DIE RITTER DES VATIKAN. Rick Jones
Sie wurden aus dem Weg geräumt, schnell und lautlos.
Von der Veranda, die um die Villa herumführte, hatte Agent Nedza einen guten Überblick und ließ sein Fernglas mit Nachtsichtfunktion langsam über das Gelände gleiten. Nachdem ihm nichts Ungewöhnliches aufgefallen war, nahm er das Gerät wieder herunter und begab sich zur Südseite der Veranda. Sobald er außer Sicht war, erklomm der Einsatztrupp des Teamführers die Mauer und landete hinter einer gestutzten Hecke.
Der Scharfschütze des Teams nahm das vielleicht präziseste Scharfschützengewehr der Welt, die Barrett M82A1, von seinem Rücken, spähte durch das Visier der smaragdgrünen Linse, zielte, verlangsamte seine Atmung und betätigte den Abzug. Ein gedämpfter Schuss war zu hören. Agent Nedzas Kopf schnellte durch die Wucht der Kugel nach vorn, dann brach er zusammen.

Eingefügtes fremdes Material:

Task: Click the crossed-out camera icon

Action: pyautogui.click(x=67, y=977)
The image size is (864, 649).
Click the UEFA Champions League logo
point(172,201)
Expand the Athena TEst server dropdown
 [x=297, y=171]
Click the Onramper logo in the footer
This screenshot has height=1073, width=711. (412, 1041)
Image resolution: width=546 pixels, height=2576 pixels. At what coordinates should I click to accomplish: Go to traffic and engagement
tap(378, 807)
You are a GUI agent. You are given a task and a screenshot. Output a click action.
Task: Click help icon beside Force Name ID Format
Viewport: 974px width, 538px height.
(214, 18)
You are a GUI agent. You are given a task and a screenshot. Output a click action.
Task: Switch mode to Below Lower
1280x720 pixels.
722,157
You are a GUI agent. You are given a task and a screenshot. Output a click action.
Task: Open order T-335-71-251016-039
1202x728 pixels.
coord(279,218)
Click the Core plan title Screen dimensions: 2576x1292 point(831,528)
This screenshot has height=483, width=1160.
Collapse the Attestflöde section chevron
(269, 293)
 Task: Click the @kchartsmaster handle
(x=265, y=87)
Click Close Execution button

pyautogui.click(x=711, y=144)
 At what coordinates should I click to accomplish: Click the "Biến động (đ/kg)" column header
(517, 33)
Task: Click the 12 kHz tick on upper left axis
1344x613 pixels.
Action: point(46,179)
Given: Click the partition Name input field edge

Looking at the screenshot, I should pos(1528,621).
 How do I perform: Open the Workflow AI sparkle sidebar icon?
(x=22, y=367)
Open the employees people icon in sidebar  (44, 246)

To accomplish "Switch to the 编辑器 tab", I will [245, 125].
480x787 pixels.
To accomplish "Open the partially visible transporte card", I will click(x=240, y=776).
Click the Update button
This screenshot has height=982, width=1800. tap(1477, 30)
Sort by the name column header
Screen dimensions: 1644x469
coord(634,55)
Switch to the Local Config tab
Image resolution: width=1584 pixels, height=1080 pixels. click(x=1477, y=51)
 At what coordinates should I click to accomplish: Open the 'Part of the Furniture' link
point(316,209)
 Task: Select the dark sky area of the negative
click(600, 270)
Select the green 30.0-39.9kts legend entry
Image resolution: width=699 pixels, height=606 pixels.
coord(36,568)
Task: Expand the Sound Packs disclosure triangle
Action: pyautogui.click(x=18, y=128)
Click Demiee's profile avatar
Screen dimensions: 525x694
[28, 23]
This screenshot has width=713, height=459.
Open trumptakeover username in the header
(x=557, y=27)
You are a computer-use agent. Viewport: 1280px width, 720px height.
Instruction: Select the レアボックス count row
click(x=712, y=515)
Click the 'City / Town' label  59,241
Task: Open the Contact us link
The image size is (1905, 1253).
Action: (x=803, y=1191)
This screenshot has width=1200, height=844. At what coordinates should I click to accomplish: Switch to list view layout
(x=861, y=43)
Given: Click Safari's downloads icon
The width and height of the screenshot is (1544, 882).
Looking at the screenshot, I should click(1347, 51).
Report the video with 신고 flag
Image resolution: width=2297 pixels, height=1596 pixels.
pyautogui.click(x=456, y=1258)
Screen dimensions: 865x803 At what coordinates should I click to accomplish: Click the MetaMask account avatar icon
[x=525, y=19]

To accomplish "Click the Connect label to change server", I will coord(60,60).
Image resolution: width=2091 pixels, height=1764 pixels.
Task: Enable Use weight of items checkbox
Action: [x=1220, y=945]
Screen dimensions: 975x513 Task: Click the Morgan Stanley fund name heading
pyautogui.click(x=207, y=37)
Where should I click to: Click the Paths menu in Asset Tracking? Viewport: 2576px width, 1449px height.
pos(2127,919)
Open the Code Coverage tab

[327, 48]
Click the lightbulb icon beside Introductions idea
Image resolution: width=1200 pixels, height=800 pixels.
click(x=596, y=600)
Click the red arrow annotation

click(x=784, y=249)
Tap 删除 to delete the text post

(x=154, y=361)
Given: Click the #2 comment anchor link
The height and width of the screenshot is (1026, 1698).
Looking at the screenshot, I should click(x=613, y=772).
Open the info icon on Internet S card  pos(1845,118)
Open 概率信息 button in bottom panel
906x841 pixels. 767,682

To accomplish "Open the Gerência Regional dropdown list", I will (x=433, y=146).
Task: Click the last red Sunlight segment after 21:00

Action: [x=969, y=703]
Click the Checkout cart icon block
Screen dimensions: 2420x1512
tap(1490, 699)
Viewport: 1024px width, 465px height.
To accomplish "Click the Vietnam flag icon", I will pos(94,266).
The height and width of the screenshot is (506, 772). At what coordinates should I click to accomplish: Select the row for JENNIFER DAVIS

Das Licht in dem Gang wirkte gedämpft, als einer der Agenten des Präsidenten die dunkle Bibliothek des Gouverneurs betrat und lauschend als Schattenriss im Türrahmen stehen blieb. In dem Moment, als er nach dem Lichtschalter greifen wollte, ertönten drei dumpfe Schüsse in kurzer Reihenfolge, begleitet von unterbrochenem Mündungsfeuer, welches aus der dunkelsten Ecke des Raumes aufblitzte. Mit kühler Präzision bildeten die Kugeln ein enges Dreiecksmuster in der Brust des Agenten und ließen ihn so schnell zu Boden sinken, wie es die Schwerkraft erlaubte.
Im zweiten Stock, wo sich die Schlafzimmer befanden, hielten zwei Agenten jeweils am Ende des Korridors Wache. Als einer von ihnen an seinem Ohrhörer herumspielte, schlich sich ein katzenhafter dunkler Umriss an der Wand entlang, legte dem Agenten eine Schlinge um den Hals und zog ihn ins Dunkel zurück. Dort erdrosselte er ihn mit einer chirurgischen Präzision, dass es dem Agenten bis zu seinem Todeszeitpunkt nicht gelang, auch nur einen Laut von sich zu geben.
Agent Cross stand nun allein am gegenüberliegenden Ende des Korridors, ohne zu ahnen, dass er von einer Gruppe von Feinden umgeben war. Als er das Mikrofon vor seinem Mund richten wollte, wurde er unschädlich gemacht. Das geschah so schnell und geübt, dass er davon völlig überrumpelt wurde.
Nun, da die vorderste Verteidigungslinie ausgeschaltet worden war, blieb nur noch die Aufgabe, die Zielpersonen zu sichern.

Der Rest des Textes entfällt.